MATERIALS AND METHODS

The apparatus was configured as previously described (4, 12), using two independent optical traps to constrain the motion of micrometer-sized beads attached to either end of an actin filament. The filament is then moved into close proximity of silica beads fixed to a microscope coverslip and sparsely decorated with a myosin fragment, known to bind and cause directed movement of actin. All experiments reported here were performed with heavy meromyosin. Unlike previous experiments (4, 5, 79), the brightfield image light was split into two paths, and the beads at both ends of the actin filament were imaged simultaneously with nanometer and millisecond resolution using quadrant photodetectors. The quadrant detectors used to measure bead position (12) have 15-kHz bandwidth, high enough to track the optically trapped beads over nearly the full frequency range of their motion. Splitting of the image light into two detectors reduced intensity and thus increased the relative contribution of shot noise to the position signal. To recover high signal to noise levels, we used a multimode diode laser operating at wavelength 830 nm to illuminate the specimen slide. The illumination source was selected based on its intensity level and stability, linearity of the position-detection signal, and a lack of statistical correlation between perceived bead motion along perpendicular axes in the specimen plane. To eliminate speckle, the beam was passed through a multimode optical fiber with a mode scrambler and the laser was operated just below the lasing threshold current. The traces occasionally showed very slow drifting, as observed previously in laser-based brightfield imaging (8). Events so effected should be eliminated using our scoring criteria (see Appendix). The signals have been digitally sampled at 10 kHz. Both traps have stiffness of around 0.03 pN/nm, as measured using both rms noise amplitude and by fitting the 3-dB corner frequency to Lorentzian power spectra of diffusive motion when the bead is trapped 5 μm away from the slide surface, as shown previously (3).

RESULTS AND DISCUSSION

When the actin filament was stretched to a tension of around 3 pN, significant statistical correlation appeared between diffusion of the two beads moving along the filament axis (Fig. 1 ac). When the surface was sparsely decorated with the myosin fragment heavy meromyosin, we observed a number of events in which the diffusion correlation coefficient dropped to near zero (Fig. 1 df), rising back to its previous value after 88 ms on average. We assume these transient drops in diffusion correlation reflect myosin-binding events. We expect the average duration measurement to be an overestimate because fast transients will escape detection. Assuming a single exponential distribution created by a single step detachment, the statistically reliable subset of the data (duration range, 30–300 ms) indicates the actual mean time is around 65 ms with an uncertainty range of 55–80 ms. The data could not be fit (to a reduced χ2 of 1) as a sequential process of two comparable steps, arguing that the transients we observe involve only one myosin head. The predicted mean duration of single-molecule myosin interactions is approximately 50 ms, given experimental conditions of 5 μM ATP and the second order rate constant for ATP binding to actomyosin (13).

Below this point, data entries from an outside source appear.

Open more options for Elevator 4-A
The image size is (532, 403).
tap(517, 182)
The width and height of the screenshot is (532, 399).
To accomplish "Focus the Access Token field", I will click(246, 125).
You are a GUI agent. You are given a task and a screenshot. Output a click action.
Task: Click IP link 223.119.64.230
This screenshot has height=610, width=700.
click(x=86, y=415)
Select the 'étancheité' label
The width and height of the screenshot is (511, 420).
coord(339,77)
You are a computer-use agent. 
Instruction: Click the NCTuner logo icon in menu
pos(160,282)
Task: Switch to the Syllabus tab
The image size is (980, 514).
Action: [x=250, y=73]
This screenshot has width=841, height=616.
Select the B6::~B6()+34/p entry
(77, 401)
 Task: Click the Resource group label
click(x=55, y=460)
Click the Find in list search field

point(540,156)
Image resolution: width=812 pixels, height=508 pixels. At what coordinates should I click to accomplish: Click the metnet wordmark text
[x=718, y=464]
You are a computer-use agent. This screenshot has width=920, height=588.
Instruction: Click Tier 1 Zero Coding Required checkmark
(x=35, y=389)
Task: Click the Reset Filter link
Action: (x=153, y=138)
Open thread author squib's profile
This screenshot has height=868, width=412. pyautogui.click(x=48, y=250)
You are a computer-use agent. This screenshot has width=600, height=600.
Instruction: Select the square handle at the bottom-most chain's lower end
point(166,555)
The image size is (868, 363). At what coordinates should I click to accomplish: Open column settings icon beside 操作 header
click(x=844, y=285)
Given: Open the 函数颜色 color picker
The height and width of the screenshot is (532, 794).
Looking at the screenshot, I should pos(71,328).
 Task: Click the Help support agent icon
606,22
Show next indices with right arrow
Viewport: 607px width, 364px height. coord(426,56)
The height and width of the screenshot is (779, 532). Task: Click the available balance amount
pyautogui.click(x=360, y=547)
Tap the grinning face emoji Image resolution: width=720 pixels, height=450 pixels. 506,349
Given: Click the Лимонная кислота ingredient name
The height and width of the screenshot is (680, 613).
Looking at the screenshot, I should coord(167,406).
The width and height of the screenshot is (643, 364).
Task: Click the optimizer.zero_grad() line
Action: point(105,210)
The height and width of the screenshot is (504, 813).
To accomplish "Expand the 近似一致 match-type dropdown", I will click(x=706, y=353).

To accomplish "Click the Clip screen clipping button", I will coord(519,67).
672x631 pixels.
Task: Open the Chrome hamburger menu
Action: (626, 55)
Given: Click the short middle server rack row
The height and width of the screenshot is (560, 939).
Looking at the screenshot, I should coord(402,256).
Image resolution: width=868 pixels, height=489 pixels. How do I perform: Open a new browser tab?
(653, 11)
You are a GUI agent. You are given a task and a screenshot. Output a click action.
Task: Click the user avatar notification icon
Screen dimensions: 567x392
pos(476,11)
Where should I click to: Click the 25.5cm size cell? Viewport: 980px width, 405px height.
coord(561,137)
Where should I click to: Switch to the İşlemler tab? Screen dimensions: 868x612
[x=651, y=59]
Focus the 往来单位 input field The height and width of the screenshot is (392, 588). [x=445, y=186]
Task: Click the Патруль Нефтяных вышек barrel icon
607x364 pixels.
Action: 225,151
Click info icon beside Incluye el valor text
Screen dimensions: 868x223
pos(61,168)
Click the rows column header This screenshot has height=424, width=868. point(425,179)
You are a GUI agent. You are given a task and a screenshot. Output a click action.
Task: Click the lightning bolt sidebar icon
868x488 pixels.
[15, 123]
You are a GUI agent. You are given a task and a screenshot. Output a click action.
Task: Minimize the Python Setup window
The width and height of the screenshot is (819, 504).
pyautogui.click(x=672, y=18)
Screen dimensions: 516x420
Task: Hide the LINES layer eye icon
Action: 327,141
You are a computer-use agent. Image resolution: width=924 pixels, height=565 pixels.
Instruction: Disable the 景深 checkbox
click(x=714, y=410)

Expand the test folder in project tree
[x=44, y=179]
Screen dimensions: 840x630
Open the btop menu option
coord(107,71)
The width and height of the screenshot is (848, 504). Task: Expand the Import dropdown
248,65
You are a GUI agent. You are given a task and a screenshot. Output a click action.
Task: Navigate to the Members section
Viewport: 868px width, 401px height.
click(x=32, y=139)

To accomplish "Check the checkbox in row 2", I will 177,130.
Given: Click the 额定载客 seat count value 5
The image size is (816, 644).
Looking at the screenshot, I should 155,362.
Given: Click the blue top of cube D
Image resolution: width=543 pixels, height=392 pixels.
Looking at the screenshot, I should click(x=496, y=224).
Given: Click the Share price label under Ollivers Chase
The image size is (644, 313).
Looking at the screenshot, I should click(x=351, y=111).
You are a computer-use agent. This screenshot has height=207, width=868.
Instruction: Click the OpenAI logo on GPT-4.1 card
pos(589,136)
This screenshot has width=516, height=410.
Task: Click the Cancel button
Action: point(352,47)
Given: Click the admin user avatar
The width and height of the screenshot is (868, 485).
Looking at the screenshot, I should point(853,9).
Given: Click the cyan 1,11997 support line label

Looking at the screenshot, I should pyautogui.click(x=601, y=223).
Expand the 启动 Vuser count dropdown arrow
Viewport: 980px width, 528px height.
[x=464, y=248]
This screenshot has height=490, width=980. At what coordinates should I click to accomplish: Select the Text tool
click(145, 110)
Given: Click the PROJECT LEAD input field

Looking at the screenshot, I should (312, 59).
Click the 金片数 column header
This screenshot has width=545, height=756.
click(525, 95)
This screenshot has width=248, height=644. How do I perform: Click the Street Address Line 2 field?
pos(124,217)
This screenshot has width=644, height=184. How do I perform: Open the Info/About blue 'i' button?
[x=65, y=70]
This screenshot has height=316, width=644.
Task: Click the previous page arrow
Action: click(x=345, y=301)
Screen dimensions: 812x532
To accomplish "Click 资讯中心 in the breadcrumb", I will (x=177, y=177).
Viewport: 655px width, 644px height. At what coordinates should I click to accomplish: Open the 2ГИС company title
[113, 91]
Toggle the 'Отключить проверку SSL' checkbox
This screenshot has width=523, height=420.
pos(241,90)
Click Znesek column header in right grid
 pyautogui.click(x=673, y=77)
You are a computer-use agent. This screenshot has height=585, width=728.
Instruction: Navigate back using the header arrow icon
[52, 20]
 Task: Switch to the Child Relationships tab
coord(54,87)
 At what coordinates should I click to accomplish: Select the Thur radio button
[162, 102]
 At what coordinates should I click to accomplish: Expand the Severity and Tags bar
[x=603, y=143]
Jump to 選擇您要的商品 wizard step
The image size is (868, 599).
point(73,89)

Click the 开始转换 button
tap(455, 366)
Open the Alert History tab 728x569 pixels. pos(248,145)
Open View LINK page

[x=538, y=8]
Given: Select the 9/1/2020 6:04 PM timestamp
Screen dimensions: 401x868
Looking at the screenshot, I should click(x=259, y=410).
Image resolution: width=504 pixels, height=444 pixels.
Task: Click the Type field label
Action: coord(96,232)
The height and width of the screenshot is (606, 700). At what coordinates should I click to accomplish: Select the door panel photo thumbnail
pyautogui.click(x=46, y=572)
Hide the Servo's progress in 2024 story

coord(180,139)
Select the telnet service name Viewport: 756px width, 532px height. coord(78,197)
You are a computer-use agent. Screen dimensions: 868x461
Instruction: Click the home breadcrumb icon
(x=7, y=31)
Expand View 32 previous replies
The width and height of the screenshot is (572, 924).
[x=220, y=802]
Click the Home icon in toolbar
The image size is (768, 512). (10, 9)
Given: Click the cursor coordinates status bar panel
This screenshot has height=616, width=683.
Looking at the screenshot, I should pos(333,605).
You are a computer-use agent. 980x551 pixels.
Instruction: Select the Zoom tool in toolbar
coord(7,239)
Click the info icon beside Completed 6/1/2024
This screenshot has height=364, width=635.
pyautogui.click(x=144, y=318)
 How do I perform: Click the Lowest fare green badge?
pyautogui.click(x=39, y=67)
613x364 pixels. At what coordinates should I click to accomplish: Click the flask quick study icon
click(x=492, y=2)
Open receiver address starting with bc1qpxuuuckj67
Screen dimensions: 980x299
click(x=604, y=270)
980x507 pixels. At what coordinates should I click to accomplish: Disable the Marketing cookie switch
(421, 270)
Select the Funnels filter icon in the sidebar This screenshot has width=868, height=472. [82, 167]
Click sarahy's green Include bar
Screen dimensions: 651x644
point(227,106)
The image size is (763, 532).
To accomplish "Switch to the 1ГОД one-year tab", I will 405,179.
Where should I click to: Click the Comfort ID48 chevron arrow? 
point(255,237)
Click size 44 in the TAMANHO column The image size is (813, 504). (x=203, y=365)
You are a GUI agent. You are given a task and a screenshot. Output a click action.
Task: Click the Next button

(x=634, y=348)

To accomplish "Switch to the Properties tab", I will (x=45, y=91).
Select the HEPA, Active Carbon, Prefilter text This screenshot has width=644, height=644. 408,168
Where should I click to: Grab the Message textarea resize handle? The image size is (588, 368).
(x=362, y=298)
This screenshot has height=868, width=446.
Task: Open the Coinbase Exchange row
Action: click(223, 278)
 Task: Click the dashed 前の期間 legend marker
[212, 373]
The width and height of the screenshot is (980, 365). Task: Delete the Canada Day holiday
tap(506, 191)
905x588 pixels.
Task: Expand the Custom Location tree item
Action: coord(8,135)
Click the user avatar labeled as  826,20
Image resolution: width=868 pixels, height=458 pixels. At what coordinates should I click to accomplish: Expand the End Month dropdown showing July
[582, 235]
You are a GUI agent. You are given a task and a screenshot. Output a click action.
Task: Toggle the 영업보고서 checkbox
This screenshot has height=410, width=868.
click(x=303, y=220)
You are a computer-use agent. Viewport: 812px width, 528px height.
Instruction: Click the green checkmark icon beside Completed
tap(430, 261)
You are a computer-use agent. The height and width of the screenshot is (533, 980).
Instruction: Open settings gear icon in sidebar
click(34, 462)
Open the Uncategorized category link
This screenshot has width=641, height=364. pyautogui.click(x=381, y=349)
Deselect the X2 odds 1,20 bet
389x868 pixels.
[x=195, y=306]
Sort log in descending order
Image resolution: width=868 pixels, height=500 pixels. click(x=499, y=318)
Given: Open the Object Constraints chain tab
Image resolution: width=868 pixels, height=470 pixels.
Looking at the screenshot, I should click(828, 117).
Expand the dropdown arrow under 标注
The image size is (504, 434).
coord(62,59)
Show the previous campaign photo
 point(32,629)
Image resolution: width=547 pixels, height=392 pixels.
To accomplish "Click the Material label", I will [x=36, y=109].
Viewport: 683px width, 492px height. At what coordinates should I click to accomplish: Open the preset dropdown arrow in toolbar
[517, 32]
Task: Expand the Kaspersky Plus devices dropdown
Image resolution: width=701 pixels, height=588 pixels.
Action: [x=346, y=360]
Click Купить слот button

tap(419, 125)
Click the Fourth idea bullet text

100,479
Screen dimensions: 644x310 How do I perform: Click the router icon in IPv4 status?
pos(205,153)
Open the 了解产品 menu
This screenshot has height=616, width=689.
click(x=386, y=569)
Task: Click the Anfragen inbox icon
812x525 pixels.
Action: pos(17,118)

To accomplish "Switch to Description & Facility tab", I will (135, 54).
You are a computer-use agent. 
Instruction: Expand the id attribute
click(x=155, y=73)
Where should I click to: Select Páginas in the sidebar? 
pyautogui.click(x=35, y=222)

Many of these transient diffusion correlation losses accompanied clear deflection of bead position (Fig. 2 a and c) or temporary decreases in the amplitude of Brownian motion (Fig. 2 b and d), also expected because the myosin attachment increases the constraints on bead diffusion (4, 5). Event durations showed no correlation with amplitude or direction of bead position shift, amount of variance loss, or the value of the correlation coefficients between thermal diffusion of the two beads. Without the diffusion correlation data (Fig. 2e), the position and variance alone often did not provide sufficient confidence to distinguish a binding event from background noise. In general, the loss of correlated diffusion provided the least ambiguous signal that a myosin molecule had bound to the actin filament. Moreover, the bead movements remained correlated most of the time, indicating that the isolated transient drops likely involved only one molecule. We applied additional criteria to eliminate traces affected by low frequency drift before tabulating myosin-induced bead deflections (see Appendix).

Figure 2.

Figure 2

Sample data traces. a and c show raw position data for beads at the actin filament pointed and barbed ends (beads P and B), respectively. b and d provide computation of bead P and B position variance for every 15-point (1.5-ms) interval. To clarify regions of suppressed position variance, these traces have been processed, using single-pole Butterworth filters of 100 Hz bandwidth. e provides a running measure of linear correlation between motions of the two beads. Each point represents correlation between 35 points (3.5 ms) of position data. Drops in diffusion correlation correspond with drops in position variance on both beads, although the latter are sometimes difficult to see. In most binding events, deflections are not clearly observed in the raw data trace, as observed previously (5). In general, the drop in diffusion correlation provided the least ambiguous signal of a myosin-binding event. In tabulating these data, we first examined nothing but diffusion correlation traces such as e, marking here the four drops in correlation labeled t, u, v, and w. All traces combined generated 387 such events, averaging 88 ms in duration.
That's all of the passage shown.